Someone let go with a long, delayed, incredibly loud bean fart. Carr answered,
Yeeeaaahhhh!
Carr laughed, which for
him is to silently snort blasts of air through his nose. The culprit sat up in bed to grin with impish victory at the assembled world. But the Wicker Man spoke up, using his Free Man’s prerogative to speak in a normal voice, which sounded like a yell in the muteness of the Building:
THAT FELLER’S GONNA NEED A DOSE OF SALTS, AIN’T HE?
It’s just them beans, Boss, answered Carr, placatingly.
Then I slept, shielding my eyes with my pillow. Once I woke up and saw Carr playing solitaire at the table, the poker game broken up, the gamblers sent to bed. Again I slept until next I heard the cooks and trustees being awakened. They dressed. First the gate and then the door were unlocked, opened, closed and locked again. An hour later the Chain Men were getting their early call so they would have time to put on their pants.
Trying to muffle the noise, they sat on the floor busily working at the involved procedure. At night they always take off their pants in such a way that one leg is turned inside out and pulled over the other. In the morning the whole thing is gradually worked beneath the ankle ring and pulled over the right leg. Then the outer pant leg is pulled down, leaving the other one in place. The left leg is reversed and pulled down over the right foot and then over the chain and then back up the left leg. After they rigged up their harness and strings they went over to the faucet to wash their faces and brush their teeth.
I lay there for ten minutes, drowsy, reluctant to wake up. Yet I couldn’t help but be aware of the tinkle of shackles, the scrape and thud of shoes, the splatter of the water from the faucet. Then the Wicker Man got up and opened the door. I waited. Then he hit the brake drum with the iron bar. Swiftly Carr walked up and down the Building, making sure there were no sleepy heads.
First Bell. Sheets and rolls. First Bell. Let’s go.
The bare heels of the Family hit the floor all at once.

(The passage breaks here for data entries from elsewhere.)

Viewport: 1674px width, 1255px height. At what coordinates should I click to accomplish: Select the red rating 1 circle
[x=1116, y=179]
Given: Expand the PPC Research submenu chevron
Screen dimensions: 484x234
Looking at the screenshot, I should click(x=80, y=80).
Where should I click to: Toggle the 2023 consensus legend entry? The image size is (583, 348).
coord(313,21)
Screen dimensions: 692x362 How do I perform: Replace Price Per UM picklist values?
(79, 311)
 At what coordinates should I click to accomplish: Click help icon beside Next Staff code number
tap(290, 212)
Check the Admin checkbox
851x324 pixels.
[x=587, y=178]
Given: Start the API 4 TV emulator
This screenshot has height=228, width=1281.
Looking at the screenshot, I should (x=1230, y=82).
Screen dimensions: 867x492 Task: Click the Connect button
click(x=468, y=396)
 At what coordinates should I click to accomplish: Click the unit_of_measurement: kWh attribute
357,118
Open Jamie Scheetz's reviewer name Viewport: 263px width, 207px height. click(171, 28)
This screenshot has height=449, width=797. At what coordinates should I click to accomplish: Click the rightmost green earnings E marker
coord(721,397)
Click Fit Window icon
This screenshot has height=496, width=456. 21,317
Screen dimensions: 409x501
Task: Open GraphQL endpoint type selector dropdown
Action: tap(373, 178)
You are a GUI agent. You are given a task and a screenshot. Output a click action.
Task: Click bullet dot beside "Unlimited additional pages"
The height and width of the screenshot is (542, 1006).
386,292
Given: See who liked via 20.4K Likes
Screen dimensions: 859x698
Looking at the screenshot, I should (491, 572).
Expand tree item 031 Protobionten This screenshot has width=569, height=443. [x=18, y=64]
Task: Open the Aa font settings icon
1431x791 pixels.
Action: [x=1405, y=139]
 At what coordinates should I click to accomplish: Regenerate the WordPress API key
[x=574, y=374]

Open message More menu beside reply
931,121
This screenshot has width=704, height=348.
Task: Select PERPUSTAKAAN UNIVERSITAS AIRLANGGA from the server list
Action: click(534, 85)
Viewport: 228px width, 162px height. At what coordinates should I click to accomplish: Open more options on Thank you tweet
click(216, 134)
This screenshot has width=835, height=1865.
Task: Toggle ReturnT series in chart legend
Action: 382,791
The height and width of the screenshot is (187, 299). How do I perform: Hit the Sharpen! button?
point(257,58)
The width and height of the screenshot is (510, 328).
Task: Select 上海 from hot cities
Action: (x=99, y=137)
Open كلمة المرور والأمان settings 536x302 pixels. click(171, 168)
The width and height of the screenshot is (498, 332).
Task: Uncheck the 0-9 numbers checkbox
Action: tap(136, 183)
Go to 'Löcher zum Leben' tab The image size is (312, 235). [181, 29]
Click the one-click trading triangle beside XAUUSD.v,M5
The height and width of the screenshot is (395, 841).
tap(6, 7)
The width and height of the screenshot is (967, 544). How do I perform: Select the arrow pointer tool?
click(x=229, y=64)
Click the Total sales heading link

It was pandemonium. Beds squeaked and swayed, shoes clumped, toilets flushed and gurgled, the faucet trickled as a crowd of men took their turns. All the beds were made up and personal belongings gathered together to be taken outside and stowed in the lockers. Shoe laces were tied and pockets stowed with the necessities of the day. And then the Family was gathered in a silent crowd in front of the gate, smoking and waiting, Carr blocking the exit with his body, facing the crowd with a belligerent scowl which everyone sleepily ignored.